* _Exercise prompt_: Among the records that follow, find each line holding the word "Tissus" and copy it.

** The data follows **

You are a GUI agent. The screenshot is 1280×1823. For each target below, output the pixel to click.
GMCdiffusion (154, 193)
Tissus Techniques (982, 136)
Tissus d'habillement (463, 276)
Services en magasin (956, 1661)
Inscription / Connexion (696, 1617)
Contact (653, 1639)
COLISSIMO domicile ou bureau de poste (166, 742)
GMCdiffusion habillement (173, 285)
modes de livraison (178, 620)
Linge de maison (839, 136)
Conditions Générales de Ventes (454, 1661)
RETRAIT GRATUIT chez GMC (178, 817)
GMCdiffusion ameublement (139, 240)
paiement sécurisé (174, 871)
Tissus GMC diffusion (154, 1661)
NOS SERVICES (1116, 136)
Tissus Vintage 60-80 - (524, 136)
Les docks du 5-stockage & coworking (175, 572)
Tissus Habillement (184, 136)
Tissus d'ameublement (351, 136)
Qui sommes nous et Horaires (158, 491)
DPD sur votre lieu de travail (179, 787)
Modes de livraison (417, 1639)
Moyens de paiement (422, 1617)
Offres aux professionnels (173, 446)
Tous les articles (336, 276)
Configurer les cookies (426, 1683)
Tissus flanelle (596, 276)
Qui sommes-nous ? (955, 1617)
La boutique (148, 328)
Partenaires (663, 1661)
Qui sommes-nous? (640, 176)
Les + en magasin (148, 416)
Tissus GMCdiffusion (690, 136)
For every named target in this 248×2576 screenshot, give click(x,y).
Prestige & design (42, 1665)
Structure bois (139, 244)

** End of The data **

* _Result of this exercise_:
Tissus Techniques (982, 136)
Tissus d'habillement (463, 276)
Tissus GMC diffusion (154, 1661)
Tissus Vintage 60-80 - (524, 136)
Tissus Habillement (184, 136)
Tissus d'ameublement (351, 136)
Tissus flanelle (596, 276)
Tissus GMCdiffusion (690, 136)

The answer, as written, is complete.